(Entries on target coordinates)

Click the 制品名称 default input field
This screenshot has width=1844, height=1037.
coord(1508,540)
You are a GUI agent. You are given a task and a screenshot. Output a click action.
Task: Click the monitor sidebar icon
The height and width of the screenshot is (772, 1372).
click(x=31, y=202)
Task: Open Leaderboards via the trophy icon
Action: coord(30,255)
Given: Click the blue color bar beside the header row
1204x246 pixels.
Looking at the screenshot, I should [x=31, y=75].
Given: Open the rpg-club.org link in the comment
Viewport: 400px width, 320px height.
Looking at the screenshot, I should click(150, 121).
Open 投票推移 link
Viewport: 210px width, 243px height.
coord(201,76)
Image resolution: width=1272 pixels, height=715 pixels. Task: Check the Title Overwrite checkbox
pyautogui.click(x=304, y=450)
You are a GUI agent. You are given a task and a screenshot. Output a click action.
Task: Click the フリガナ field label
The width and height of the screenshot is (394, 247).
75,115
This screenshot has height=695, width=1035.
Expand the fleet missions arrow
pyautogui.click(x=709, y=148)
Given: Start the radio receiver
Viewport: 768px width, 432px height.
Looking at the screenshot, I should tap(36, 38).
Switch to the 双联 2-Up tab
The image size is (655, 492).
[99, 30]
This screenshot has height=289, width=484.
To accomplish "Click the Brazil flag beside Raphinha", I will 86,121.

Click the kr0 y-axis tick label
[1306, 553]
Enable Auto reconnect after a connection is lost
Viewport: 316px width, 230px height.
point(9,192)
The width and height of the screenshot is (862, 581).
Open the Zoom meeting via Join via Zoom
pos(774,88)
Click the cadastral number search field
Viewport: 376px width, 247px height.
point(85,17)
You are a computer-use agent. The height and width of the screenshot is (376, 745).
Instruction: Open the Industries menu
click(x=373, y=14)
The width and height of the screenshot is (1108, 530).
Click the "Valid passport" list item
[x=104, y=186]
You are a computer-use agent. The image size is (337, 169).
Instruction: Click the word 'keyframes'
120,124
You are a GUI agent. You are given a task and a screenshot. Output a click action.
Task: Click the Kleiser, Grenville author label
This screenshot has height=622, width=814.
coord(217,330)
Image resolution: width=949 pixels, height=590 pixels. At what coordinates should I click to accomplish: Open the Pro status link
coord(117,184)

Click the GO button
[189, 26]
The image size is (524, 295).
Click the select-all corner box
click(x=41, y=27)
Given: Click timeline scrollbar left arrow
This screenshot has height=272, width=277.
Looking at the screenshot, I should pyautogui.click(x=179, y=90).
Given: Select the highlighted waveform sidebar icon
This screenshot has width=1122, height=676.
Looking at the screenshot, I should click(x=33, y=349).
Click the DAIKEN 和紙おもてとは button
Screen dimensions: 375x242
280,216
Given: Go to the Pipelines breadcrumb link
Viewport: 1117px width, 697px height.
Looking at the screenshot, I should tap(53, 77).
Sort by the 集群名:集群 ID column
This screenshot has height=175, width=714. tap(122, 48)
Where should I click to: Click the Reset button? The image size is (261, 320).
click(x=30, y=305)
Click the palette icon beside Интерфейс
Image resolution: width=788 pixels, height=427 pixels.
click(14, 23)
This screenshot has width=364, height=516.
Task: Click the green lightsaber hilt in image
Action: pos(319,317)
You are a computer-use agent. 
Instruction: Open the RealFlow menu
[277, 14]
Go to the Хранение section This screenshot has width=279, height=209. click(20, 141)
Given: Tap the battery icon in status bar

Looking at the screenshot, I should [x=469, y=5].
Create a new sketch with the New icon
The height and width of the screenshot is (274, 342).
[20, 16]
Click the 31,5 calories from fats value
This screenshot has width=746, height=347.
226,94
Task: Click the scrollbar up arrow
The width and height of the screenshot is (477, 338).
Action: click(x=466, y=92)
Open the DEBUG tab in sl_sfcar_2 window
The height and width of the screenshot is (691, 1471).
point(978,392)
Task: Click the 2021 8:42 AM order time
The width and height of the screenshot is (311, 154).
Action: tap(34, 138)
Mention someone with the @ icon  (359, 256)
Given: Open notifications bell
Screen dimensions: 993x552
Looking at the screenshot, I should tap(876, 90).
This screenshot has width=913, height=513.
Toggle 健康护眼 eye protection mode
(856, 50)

» **Do this**: Transcribe every one of the entries above, reproducing each line precisely as it appears.

» **Answer for this exercise**:
Click the 制品名称 default input field
This screenshot has width=1844, height=1037.
coord(1508,540)
You are a GUI agent. You are given a task and a screenshot. Output a click action.
Task: Click the monitor sidebar icon
The height and width of the screenshot is (772, 1372).
click(x=31, y=202)
Task: Open Leaderboards via the trophy icon
Action: coord(30,255)
Given: Click the blue color bar beside the header row
1204x246 pixels.
Looking at the screenshot, I should [x=31, y=75].
Given: Open the rpg-club.org link in the comment
Viewport: 400px width, 320px height.
Looking at the screenshot, I should click(150, 121).
Open 投票推移 link
Viewport: 210px width, 243px height.
coord(201,76)
Image resolution: width=1272 pixels, height=715 pixels. Task: Check the Title Overwrite checkbox
pyautogui.click(x=304, y=450)
You are a GUI agent. You are given a task and a screenshot. Output a click action.
Task: Click the フリガナ field label
The width and height of the screenshot is (394, 247).
75,115
This screenshot has height=695, width=1035.
Expand the fleet missions arrow
pyautogui.click(x=709, y=148)
Given: Start the radio receiver
Viewport: 768px width, 432px height.
Looking at the screenshot, I should tap(36, 38).
Switch to the 双联 2-Up tab
The image size is (655, 492).
[99, 30]
This screenshot has height=289, width=484.
To accomplish "Click the Brazil flag beside Raphinha", I will 86,121.

Click the kr0 y-axis tick label
[1306, 553]
Enable Auto reconnect after a connection is lost
Viewport: 316px width, 230px height.
point(9,192)
The width and height of the screenshot is (862, 581).
Open the Zoom meeting via Join via Zoom
pos(774,88)
Click the cadastral number search field
Viewport: 376px width, 247px height.
point(85,17)
You are a computer-use agent. The height and width of the screenshot is (376, 745).
Instruction: Open the Industries menu
click(x=373, y=14)
The width and height of the screenshot is (1108, 530).
Click the "Valid passport" list item
[x=104, y=186]
You are a computer-use agent. The image size is (337, 169).
Instruction: Click the word 'keyframes'
120,124
You are a GUI agent. You are given a task and a screenshot. Output a click action.
Task: Click the Kleiser, Grenville author label
This screenshot has height=622, width=814.
coord(217,330)
Image resolution: width=949 pixels, height=590 pixels. At what coordinates should I click to accomplish: Open the Pro status link
coord(117,184)

Click the GO button
[189, 26]
The image size is (524, 295).
Click the select-all corner box
click(x=41, y=27)
Given: Click timeline scrollbar left arrow
This screenshot has height=272, width=277.
Looking at the screenshot, I should pyautogui.click(x=179, y=90).
Given: Select the highlighted waveform sidebar icon
This screenshot has width=1122, height=676.
Looking at the screenshot, I should click(x=33, y=349).
Click the DAIKEN 和紙おもてとは button
Screen dimensions: 375x242
280,216
Given: Go to the Pipelines breadcrumb link
Viewport: 1117px width, 697px height.
Looking at the screenshot, I should tap(53, 77).
Sort by the 集群名:集群 ID column
This screenshot has height=175, width=714. tap(122, 48)
Where should I click to: Click the Reset button? The image size is (261, 320).
click(x=30, y=305)
Click the palette icon beside Интерфейс
Image resolution: width=788 pixels, height=427 pixels.
click(14, 23)
This screenshot has width=364, height=516.
Task: Click the green lightsaber hilt in image
Action: pos(319,317)
You are a computer-use agent. 
Instruction: Open the RealFlow menu
[277, 14]
Go to the Хранение section This screenshot has width=279, height=209. click(20, 141)
Given: Tap the battery icon in status bar

Looking at the screenshot, I should [x=469, y=5].
Create a new sketch with the New icon
The height and width of the screenshot is (274, 342).
[20, 16]
Click the 31,5 calories from fats value
This screenshot has width=746, height=347.
226,94
Task: Click the scrollbar up arrow
The width and height of the screenshot is (477, 338).
Action: click(x=466, y=92)
Open the DEBUG tab in sl_sfcar_2 window
The height and width of the screenshot is (691, 1471).
point(978,392)
Task: Click the 2021 8:42 AM order time
The width and height of the screenshot is (311, 154).
Action: tap(34, 138)
Mention someone with the @ icon  (359, 256)
Given: Open notifications bell
Screen dimensions: 993x552
Looking at the screenshot, I should tap(876, 90).
This screenshot has width=913, height=513.
Toggle 健康护眼 eye protection mode
(856, 50)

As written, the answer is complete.